*** Opening SUPPLIED MATERIAL ***

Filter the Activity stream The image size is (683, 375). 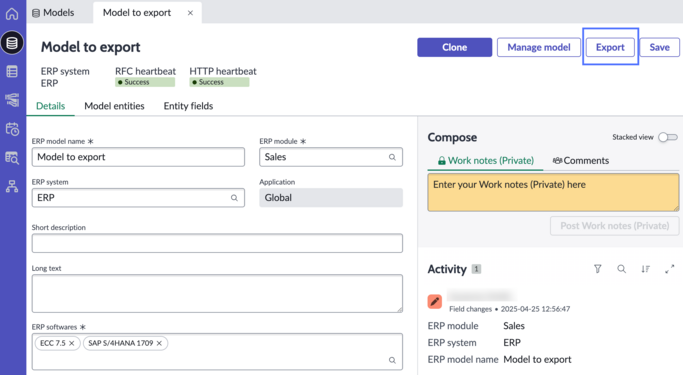(x=598, y=269)
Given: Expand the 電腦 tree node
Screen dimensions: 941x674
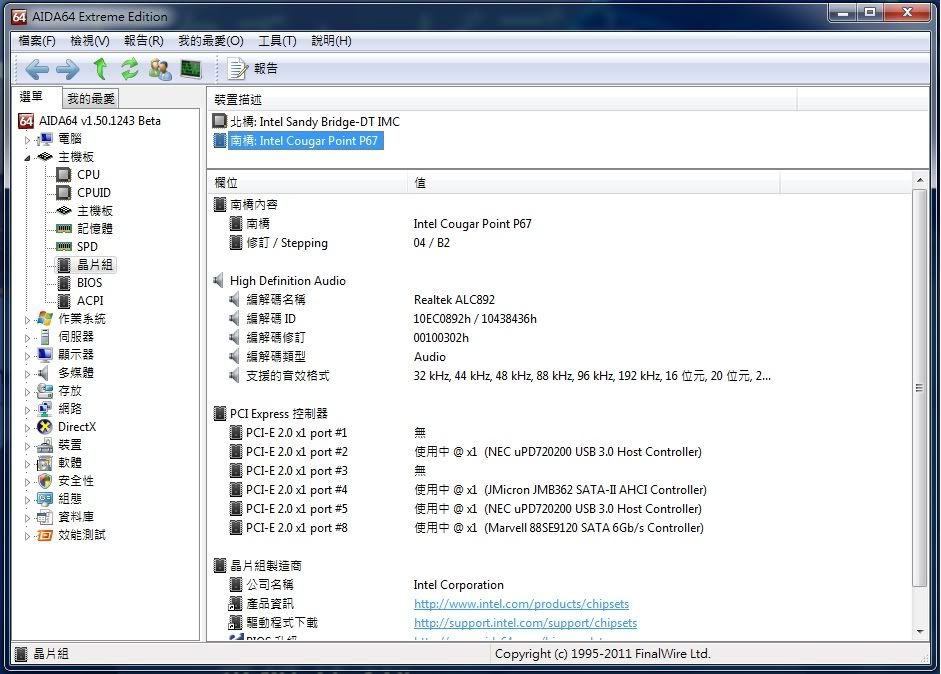Looking at the screenshot, I should pos(28,139).
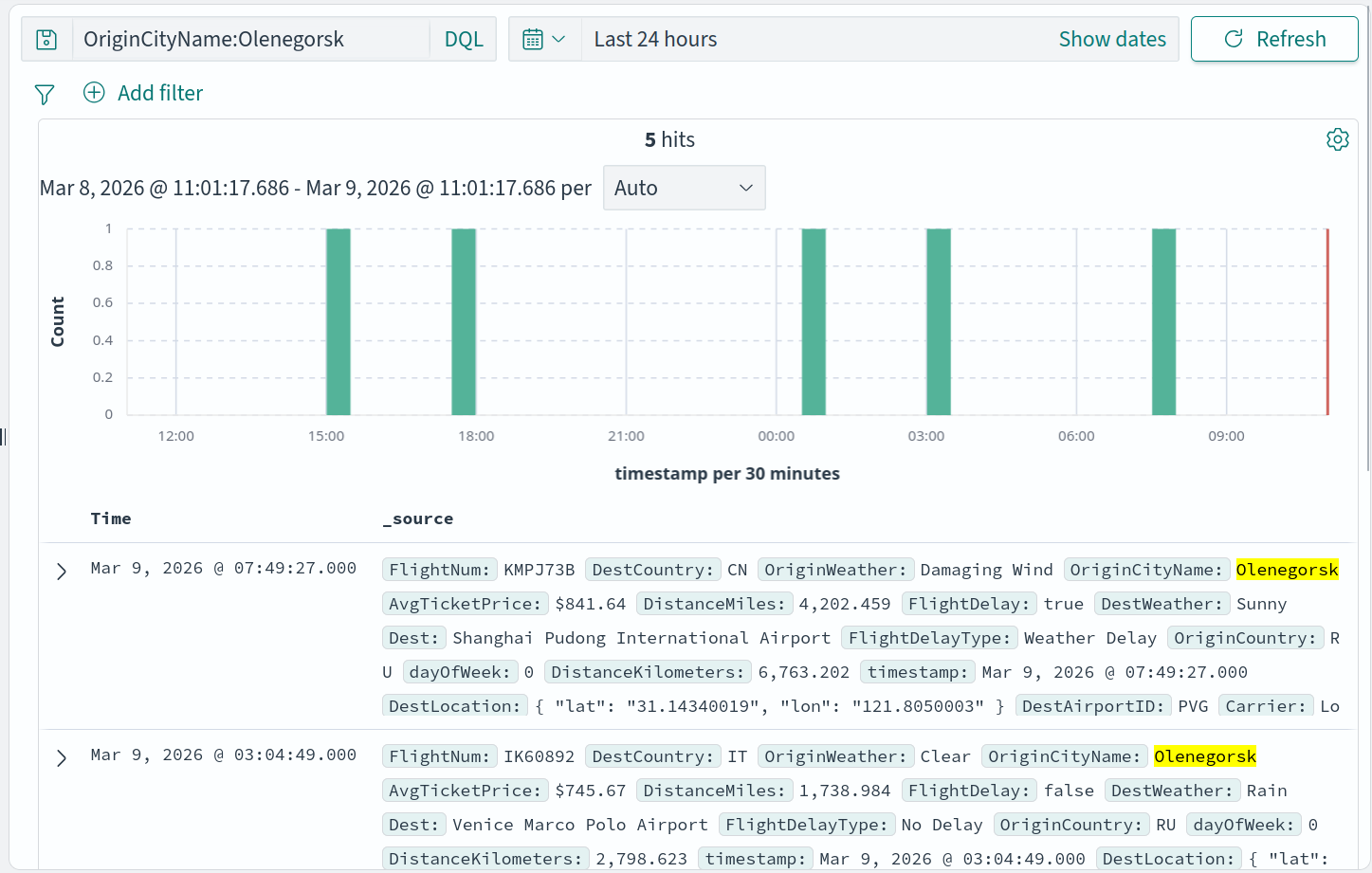This screenshot has width=1372, height=873.
Task: Click the Add filter link
Action: click(159, 93)
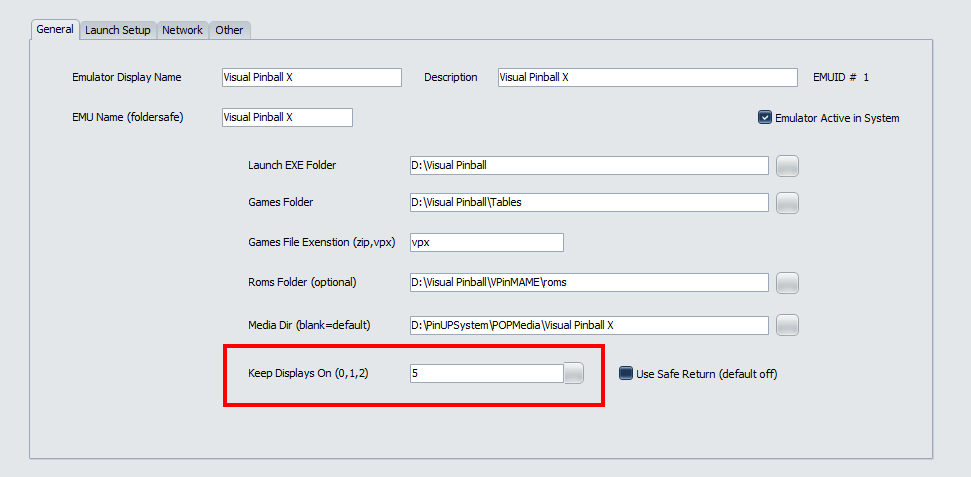Viewport: 971px width, 477px height.
Task: Click inside Launch EXE Folder path field
Action: click(588, 166)
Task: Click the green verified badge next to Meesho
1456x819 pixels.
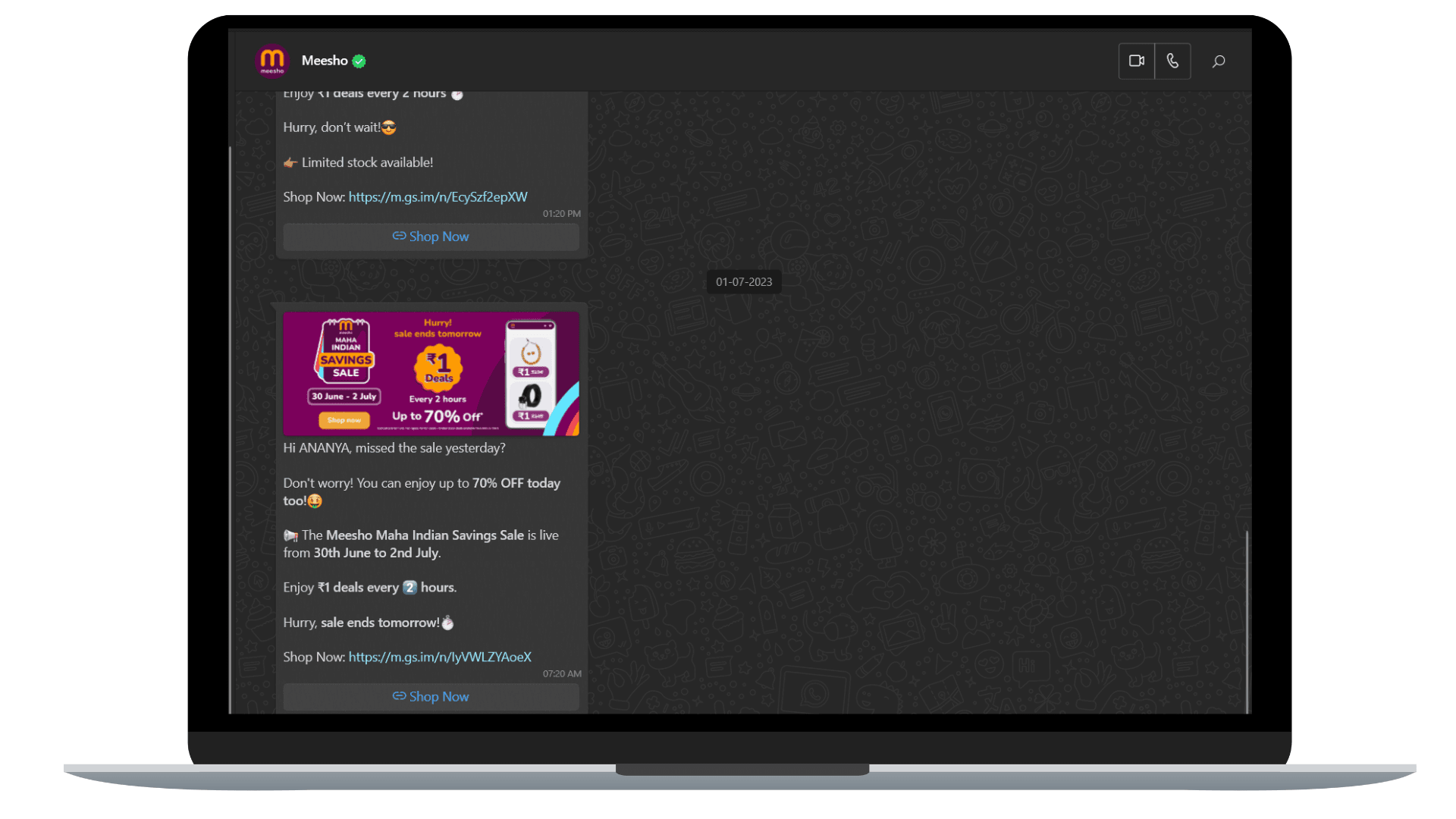Action: click(x=359, y=61)
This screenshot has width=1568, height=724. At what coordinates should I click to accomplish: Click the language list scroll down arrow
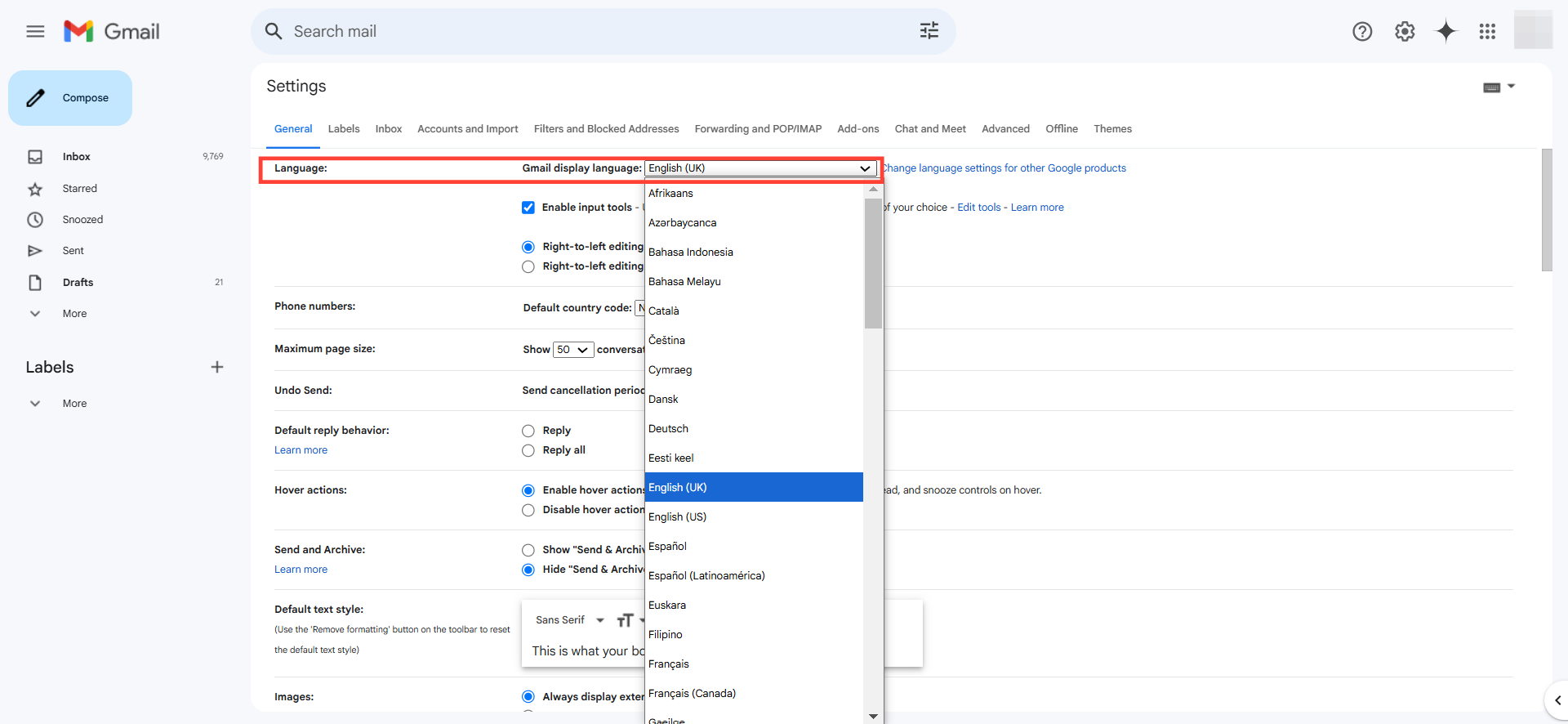coord(873,716)
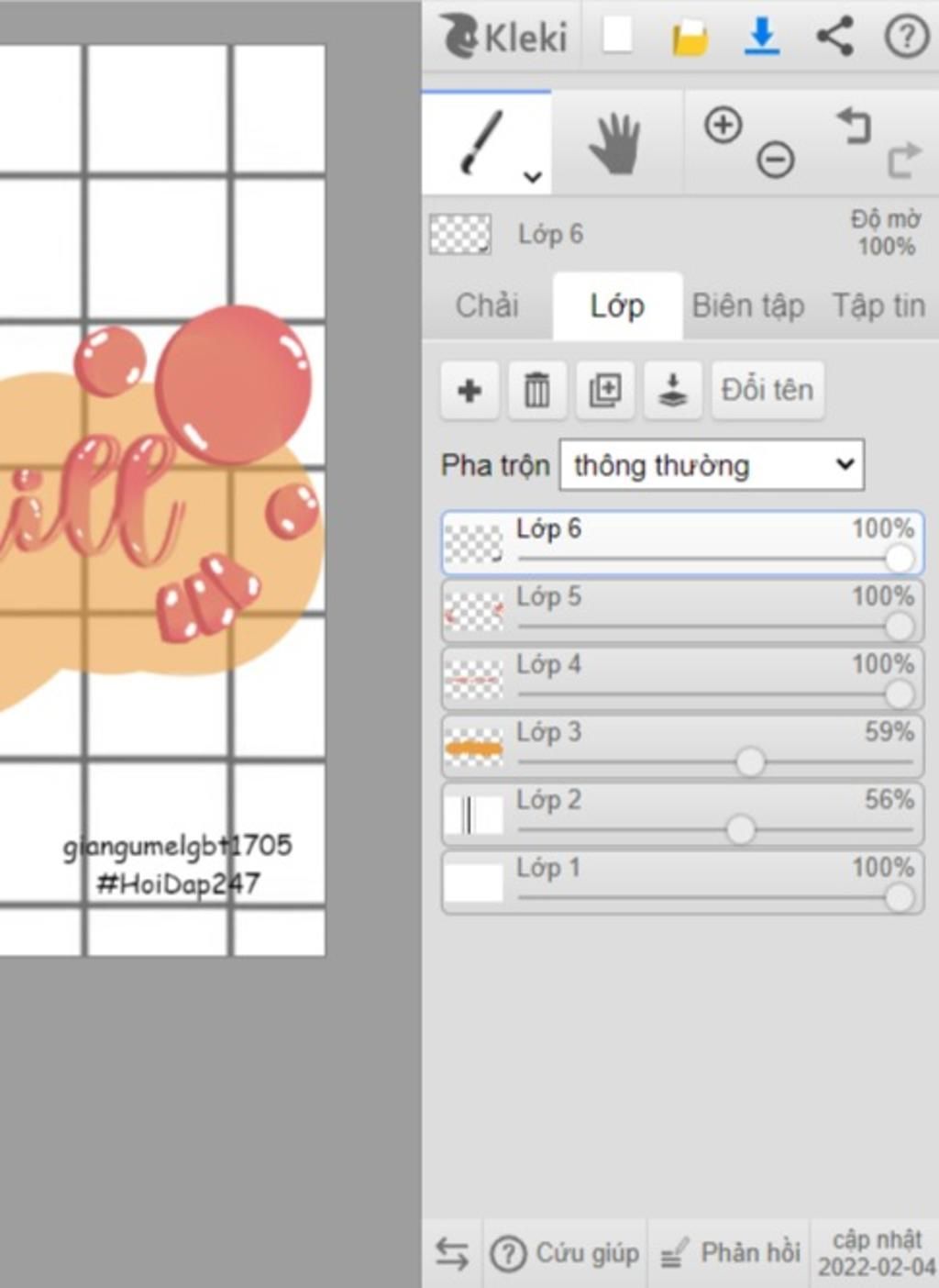Click the Đổi tên rename button
The image size is (939, 1288).
(768, 391)
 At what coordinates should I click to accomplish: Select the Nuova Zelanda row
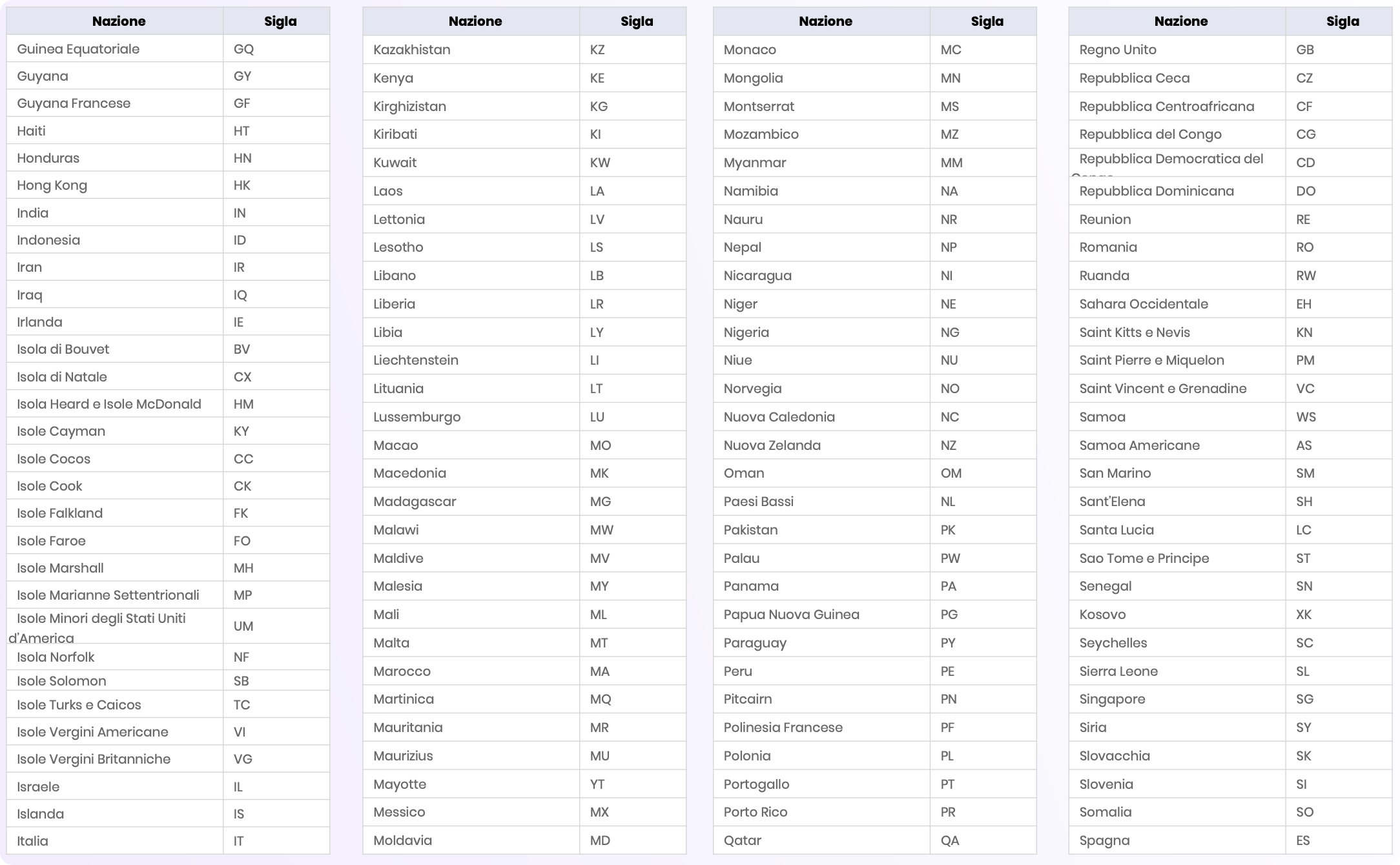[875, 445]
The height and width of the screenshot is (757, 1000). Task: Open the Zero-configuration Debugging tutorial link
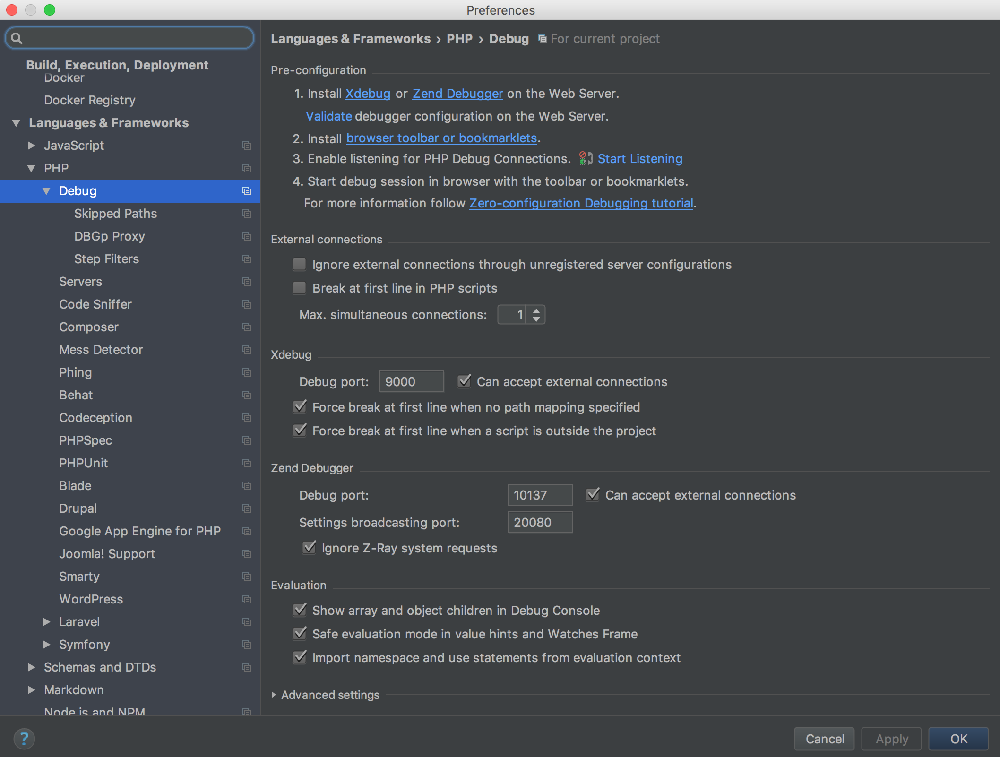581,203
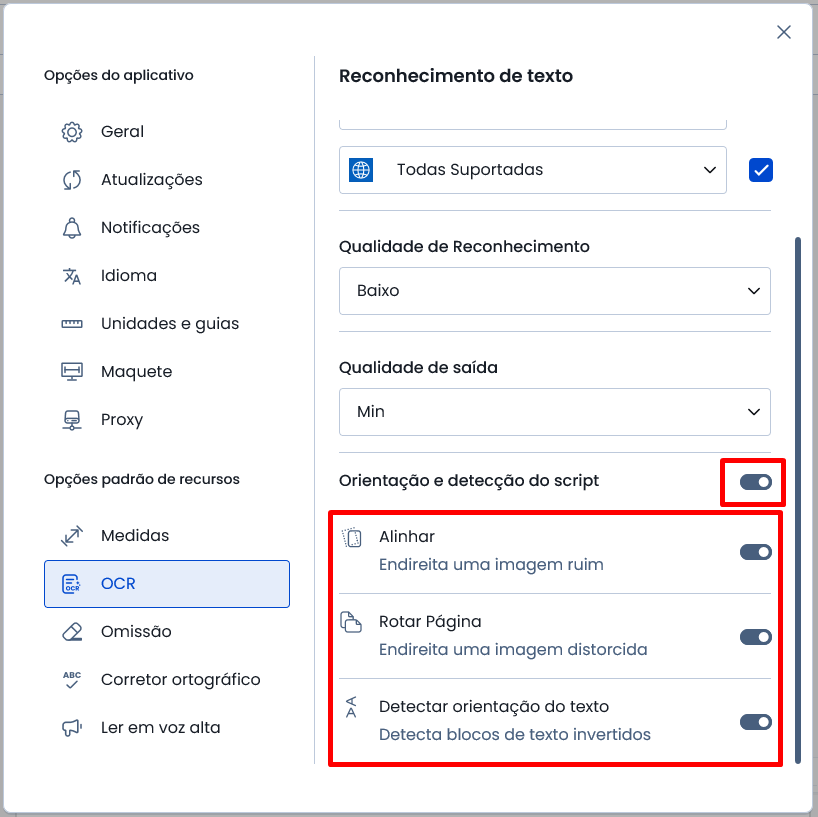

*** Closing SUPPLIED MATERIAL ***

INSTRUCTIONS FOR THE TASK
Which lines run from the one holding "1456x819 pixels." through the end of the records? Reproduce them word for word, both ends included, with no pictures.

RESPONSE BOX
1456x819 pixels.
Action: click(x=359, y=61)
This screenshot has width=1568, height=724. At what coordinates should I click to accomplish: Click the language list scroll down arrow
coord(873,716)
Click the Đổi tên rename button
The image size is (939, 1288).
(768, 391)
 At what coordinates should I click to accomplish: Select the Nuova Zelanda row
[875, 445]
The height and width of the screenshot is (757, 1000). Task: Open the Zero-configuration Debugging tutorial link
581,203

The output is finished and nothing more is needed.